Reproduce every line in the material below that holds "Sales".
■ ■ ■ ■ ■ ■ ■
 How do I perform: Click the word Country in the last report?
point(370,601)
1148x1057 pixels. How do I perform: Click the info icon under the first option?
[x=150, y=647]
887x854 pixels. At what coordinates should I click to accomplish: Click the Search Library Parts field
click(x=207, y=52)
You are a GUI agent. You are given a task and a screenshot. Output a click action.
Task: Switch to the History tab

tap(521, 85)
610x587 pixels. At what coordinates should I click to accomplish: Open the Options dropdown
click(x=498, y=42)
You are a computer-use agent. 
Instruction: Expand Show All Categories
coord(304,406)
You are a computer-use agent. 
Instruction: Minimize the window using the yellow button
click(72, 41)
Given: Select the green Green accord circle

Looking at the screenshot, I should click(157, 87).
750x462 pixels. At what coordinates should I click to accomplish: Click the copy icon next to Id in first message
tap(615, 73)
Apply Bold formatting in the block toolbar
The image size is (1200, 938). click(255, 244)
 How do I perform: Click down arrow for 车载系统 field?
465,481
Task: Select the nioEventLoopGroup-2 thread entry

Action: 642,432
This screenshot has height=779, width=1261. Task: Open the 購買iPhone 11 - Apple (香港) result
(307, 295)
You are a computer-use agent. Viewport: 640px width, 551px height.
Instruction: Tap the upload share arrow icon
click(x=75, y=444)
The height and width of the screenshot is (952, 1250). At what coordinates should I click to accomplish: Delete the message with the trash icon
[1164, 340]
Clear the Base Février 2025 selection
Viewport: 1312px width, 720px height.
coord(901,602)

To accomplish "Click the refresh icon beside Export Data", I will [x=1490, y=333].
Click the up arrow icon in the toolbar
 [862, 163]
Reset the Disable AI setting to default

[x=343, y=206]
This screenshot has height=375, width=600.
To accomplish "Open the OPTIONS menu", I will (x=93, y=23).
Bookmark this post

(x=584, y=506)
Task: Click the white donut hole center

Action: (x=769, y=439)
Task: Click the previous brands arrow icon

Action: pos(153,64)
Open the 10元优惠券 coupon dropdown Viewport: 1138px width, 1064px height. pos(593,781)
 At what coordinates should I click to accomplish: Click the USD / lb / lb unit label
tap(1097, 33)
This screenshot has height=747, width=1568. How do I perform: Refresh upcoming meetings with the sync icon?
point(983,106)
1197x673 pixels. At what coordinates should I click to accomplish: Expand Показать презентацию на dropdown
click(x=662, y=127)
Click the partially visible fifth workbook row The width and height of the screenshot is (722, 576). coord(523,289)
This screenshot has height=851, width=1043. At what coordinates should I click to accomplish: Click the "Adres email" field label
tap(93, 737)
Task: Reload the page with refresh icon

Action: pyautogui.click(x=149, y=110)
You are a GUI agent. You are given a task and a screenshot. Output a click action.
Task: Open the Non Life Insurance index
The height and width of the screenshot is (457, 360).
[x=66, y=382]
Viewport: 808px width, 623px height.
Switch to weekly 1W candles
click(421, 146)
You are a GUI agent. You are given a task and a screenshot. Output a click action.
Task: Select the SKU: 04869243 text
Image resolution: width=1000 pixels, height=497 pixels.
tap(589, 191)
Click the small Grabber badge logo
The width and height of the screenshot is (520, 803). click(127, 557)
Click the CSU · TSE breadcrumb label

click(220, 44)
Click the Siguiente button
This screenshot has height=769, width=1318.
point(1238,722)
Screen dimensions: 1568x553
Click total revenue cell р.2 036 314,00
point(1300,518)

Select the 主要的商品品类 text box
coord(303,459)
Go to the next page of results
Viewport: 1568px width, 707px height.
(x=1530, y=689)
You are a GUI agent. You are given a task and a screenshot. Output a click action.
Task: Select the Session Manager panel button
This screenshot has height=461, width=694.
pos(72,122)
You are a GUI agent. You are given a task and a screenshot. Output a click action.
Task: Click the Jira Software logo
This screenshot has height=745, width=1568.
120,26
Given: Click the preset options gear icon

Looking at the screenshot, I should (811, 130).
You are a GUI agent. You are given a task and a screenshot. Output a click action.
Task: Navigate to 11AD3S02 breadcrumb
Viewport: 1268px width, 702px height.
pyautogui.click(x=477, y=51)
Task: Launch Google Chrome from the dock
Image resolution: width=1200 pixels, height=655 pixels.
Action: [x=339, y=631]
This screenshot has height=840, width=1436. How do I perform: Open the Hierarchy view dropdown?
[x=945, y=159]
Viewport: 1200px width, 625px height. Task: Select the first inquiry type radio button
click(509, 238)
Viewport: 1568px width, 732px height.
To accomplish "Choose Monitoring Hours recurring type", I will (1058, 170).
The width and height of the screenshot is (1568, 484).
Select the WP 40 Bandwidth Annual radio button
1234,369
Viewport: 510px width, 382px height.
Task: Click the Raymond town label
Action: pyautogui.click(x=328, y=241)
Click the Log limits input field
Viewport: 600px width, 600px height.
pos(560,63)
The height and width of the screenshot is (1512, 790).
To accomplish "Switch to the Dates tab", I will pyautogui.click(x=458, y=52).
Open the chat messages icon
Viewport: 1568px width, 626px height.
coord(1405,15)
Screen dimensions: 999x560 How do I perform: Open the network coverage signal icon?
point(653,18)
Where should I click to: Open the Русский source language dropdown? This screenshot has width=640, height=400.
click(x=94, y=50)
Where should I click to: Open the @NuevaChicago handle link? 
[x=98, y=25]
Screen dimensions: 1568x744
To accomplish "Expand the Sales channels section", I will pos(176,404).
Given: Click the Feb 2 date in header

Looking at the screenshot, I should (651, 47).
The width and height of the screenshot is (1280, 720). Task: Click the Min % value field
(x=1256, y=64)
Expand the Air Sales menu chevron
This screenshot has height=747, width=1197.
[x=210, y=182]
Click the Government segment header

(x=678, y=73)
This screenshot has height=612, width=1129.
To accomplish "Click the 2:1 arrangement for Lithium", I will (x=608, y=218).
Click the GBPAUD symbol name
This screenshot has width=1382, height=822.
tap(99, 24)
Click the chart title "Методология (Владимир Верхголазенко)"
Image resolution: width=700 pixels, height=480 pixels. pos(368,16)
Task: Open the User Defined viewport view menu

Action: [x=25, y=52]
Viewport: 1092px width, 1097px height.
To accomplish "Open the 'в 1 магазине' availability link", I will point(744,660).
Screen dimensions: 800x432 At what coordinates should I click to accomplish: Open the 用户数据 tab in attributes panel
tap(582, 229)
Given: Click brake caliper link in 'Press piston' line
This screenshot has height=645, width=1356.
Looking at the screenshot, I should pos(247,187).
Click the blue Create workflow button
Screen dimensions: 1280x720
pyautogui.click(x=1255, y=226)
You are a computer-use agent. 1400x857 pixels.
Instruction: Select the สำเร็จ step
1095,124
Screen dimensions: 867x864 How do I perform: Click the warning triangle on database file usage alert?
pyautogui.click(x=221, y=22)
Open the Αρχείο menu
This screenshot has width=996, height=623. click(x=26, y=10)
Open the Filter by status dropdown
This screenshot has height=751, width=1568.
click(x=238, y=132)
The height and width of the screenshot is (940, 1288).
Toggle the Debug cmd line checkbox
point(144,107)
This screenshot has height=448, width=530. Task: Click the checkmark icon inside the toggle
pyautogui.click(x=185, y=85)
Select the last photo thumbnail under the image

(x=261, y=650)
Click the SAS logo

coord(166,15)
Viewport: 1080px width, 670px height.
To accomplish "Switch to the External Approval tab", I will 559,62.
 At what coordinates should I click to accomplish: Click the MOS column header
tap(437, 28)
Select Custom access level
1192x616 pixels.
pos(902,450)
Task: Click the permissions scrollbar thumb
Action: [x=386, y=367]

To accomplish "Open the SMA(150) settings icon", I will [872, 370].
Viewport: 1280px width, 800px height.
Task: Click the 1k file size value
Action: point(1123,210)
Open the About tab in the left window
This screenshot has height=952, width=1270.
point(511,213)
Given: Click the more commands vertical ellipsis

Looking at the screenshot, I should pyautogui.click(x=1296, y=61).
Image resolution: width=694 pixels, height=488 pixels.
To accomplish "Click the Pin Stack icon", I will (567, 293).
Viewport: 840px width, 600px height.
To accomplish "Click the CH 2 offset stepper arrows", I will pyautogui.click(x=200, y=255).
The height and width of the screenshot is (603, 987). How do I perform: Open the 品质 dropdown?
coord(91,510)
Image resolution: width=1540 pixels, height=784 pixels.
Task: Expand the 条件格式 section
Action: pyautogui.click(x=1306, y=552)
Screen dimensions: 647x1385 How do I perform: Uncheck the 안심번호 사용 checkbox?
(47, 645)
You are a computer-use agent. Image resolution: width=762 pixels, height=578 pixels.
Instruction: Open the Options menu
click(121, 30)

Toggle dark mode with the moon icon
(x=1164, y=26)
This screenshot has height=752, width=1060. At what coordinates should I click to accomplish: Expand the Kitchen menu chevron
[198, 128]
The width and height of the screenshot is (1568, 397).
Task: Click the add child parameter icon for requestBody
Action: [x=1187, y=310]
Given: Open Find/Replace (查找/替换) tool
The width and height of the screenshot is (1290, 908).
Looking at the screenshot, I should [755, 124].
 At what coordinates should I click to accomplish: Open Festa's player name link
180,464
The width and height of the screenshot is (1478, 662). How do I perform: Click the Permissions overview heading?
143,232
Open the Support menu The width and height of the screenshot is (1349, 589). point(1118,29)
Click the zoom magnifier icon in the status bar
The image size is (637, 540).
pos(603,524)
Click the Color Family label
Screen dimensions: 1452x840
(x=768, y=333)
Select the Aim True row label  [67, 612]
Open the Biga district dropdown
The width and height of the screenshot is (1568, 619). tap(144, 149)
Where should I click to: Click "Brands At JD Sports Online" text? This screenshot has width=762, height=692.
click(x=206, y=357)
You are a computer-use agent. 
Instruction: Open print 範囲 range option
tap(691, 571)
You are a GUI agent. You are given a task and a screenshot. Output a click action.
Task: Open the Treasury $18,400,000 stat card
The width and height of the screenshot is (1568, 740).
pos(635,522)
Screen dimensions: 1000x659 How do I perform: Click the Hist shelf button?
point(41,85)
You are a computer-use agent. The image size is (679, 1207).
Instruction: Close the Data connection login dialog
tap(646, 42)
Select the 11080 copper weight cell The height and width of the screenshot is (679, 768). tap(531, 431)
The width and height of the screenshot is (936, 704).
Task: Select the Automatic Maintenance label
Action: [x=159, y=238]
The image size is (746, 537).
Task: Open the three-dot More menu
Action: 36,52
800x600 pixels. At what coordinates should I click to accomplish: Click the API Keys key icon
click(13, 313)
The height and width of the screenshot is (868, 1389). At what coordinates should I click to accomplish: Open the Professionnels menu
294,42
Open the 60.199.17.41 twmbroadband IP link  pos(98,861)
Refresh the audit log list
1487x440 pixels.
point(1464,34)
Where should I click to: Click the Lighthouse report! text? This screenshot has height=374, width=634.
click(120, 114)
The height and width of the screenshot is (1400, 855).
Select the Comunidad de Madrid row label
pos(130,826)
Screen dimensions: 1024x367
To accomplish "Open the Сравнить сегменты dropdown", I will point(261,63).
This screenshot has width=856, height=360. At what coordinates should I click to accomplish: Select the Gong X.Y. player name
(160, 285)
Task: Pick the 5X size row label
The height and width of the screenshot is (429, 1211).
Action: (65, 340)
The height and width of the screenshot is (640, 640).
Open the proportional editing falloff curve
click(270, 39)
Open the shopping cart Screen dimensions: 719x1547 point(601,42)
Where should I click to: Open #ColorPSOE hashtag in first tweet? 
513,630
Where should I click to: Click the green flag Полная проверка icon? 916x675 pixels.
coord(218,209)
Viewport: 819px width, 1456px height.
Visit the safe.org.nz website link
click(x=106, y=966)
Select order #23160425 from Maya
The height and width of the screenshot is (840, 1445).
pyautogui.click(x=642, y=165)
■ ■ ■ ■ ■ ■ ■
▸ SOLUTION TO THIS TASK:
To accomplish "Expand the Sales channels section", I will pos(176,404).
Expand the Air Sales menu chevron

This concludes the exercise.